Available records START

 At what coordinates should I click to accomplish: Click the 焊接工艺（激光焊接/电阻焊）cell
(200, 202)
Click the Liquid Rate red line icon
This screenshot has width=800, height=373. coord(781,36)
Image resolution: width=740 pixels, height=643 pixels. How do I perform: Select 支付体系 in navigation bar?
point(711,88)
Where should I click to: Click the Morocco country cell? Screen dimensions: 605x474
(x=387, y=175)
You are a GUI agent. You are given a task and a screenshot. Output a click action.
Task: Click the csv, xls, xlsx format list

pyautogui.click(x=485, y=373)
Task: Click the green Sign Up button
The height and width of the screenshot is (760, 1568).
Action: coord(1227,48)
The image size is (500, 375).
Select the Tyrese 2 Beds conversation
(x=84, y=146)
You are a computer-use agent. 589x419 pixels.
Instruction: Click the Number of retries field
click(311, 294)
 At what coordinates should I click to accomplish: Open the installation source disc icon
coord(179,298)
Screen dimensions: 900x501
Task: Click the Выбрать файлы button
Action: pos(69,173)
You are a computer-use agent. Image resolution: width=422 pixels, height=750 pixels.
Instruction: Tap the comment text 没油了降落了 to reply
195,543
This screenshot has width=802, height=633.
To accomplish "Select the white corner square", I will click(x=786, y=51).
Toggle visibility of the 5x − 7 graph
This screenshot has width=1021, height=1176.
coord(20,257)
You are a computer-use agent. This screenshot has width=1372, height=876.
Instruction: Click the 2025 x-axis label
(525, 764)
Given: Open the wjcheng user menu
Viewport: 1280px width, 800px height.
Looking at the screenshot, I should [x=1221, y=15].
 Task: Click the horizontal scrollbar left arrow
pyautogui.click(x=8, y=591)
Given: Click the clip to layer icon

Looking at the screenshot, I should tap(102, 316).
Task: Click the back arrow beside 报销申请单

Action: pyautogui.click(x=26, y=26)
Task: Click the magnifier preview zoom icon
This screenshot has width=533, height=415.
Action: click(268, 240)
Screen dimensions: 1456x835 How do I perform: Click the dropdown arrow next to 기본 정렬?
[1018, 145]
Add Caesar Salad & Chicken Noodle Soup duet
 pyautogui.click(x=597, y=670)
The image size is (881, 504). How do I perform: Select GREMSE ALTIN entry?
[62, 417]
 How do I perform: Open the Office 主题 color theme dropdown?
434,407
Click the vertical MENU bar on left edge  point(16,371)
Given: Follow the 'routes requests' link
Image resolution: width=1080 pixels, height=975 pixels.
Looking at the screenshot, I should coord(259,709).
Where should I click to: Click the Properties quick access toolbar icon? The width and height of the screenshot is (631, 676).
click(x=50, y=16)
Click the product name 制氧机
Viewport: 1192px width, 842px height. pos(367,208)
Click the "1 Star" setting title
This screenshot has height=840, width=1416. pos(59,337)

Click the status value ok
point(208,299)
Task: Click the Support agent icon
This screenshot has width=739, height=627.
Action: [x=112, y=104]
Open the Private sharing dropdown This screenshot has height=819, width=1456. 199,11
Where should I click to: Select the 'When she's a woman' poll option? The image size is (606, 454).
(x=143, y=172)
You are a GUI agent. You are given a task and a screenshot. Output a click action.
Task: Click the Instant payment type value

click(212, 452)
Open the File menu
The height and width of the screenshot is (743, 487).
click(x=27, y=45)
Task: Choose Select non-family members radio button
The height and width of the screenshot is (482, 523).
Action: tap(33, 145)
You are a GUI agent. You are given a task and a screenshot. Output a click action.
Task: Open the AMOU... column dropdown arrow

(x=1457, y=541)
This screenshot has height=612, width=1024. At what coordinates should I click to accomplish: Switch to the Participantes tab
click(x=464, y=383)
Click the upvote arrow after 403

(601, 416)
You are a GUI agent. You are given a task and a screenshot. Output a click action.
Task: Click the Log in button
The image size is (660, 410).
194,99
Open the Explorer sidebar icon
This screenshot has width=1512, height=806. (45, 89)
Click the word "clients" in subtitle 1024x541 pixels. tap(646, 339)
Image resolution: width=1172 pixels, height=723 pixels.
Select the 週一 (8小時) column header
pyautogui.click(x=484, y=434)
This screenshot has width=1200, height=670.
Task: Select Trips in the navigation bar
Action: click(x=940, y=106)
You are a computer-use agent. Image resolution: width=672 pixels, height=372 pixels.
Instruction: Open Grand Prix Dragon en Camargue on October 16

Available records END

Required action.
Each entry in the data should be restated exactly as it was written.

Response area.
 At what coordinates should I click to accomplish: Click the 焊接工艺（激光焊接/电阻焊）cell
(200, 202)
Click the Liquid Rate red line icon
This screenshot has width=800, height=373. coord(781,36)
Image resolution: width=740 pixels, height=643 pixels. How do I perform: Select 支付体系 in navigation bar?
point(711,88)
Where should I click to: Click the Morocco country cell? Screen dimensions: 605x474
(x=387, y=175)
You are a GUI agent. You are given a task and a screenshot. Output a click action.
Task: Click the csv, xls, xlsx format list

pyautogui.click(x=485, y=373)
Task: Click the green Sign Up button
The height and width of the screenshot is (760, 1568).
Action: coord(1227,48)
The image size is (500, 375).
Select the Tyrese 2 Beds conversation
(x=84, y=146)
You are a computer-use agent. 589x419 pixels.
Instruction: Click the Number of retries field
click(311, 294)
 At what coordinates should I click to accomplish: Open the installation source disc icon
coord(179,298)
Screen dimensions: 900x501
Task: Click the Выбрать файлы button
Action: pos(69,173)
You are a computer-use agent. Image resolution: width=422 pixels, height=750 pixels.
Instruction: Tap the comment text 没油了降落了 to reply
195,543
This screenshot has width=802, height=633.
To accomplish "Select the white corner square", I will click(x=786, y=51).
Toggle visibility of the 5x − 7 graph
This screenshot has width=1021, height=1176.
coord(20,257)
You are a computer-use agent. This screenshot has width=1372, height=876.
Instruction: Click the 2025 x-axis label
(525, 764)
Given: Open the wjcheng user menu
Viewport: 1280px width, 800px height.
Looking at the screenshot, I should [x=1221, y=15].
 Task: Click the horizontal scrollbar left arrow
pyautogui.click(x=8, y=591)
Given: Click the clip to layer icon

Looking at the screenshot, I should tap(102, 316).
Task: Click the back arrow beside 报销申请单

Action: pyautogui.click(x=26, y=26)
Task: Click the magnifier preview zoom icon
This screenshot has width=533, height=415.
Action: click(268, 240)
Screen dimensions: 1456x835 How do I perform: Click the dropdown arrow next to 기본 정렬?
[1018, 145]
Add Caesar Salad & Chicken Noodle Soup duet
 pyautogui.click(x=597, y=670)
The image size is (881, 504). How do I perform: Select GREMSE ALTIN entry?
[62, 417]
 How do I perform: Open the Office 主题 color theme dropdown?
434,407
Click the vertical MENU bar on left edge  point(16,371)
Given: Follow the 'routes requests' link
Image resolution: width=1080 pixels, height=975 pixels.
Looking at the screenshot, I should coord(259,709).
Where should I click to: Click the Properties quick access toolbar icon? The width and height of the screenshot is (631, 676).
click(x=50, y=16)
Click the product name 制氧机
Viewport: 1192px width, 842px height. pos(367,208)
Click the "1 Star" setting title
This screenshot has height=840, width=1416. pos(59,337)

Click the status value ok
point(208,299)
Task: Click the Support agent icon
This screenshot has width=739, height=627.
Action: [x=112, y=104]
Open the Private sharing dropdown This screenshot has height=819, width=1456. 199,11
Where should I click to: Select the 'When she's a woman' poll option? The image size is (606, 454).
(x=143, y=172)
You are a GUI agent. You are given a task and a screenshot. Output a click action.
Task: Click the Instant payment type value

click(212, 452)
Open the File menu
The height and width of the screenshot is (743, 487).
click(x=27, y=45)
Task: Choose Select non-family members radio button
The height and width of the screenshot is (482, 523).
Action: tap(33, 145)
You are a GUI agent. You are given a task and a screenshot. Output a click action.
Task: Open the AMOU... column dropdown arrow

(x=1457, y=541)
This screenshot has height=612, width=1024. At what coordinates should I click to accomplish: Switch to the Participantes tab
click(x=464, y=383)
Click the upvote arrow after 403

(601, 416)
You are a GUI agent. You are given a task and a screenshot. Output a click action.
Task: Click the Log in button
The image size is (660, 410).
194,99
Open the Explorer sidebar icon
This screenshot has width=1512, height=806. (45, 89)
Click the word "clients" in subtitle 1024x541 pixels. tap(646, 339)
Image resolution: width=1172 pixels, height=723 pixels.
Select the 週一 (8小時) column header
pyautogui.click(x=484, y=434)
This screenshot has width=1200, height=670.
Task: Select Trips in the navigation bar
Action: click(x=940, y=106)
You are a computer-use agent. Image resolution: width=672 pixels, height=372 pixels.
Instruction: Open Grand Prix Dragon en Camargue on October 16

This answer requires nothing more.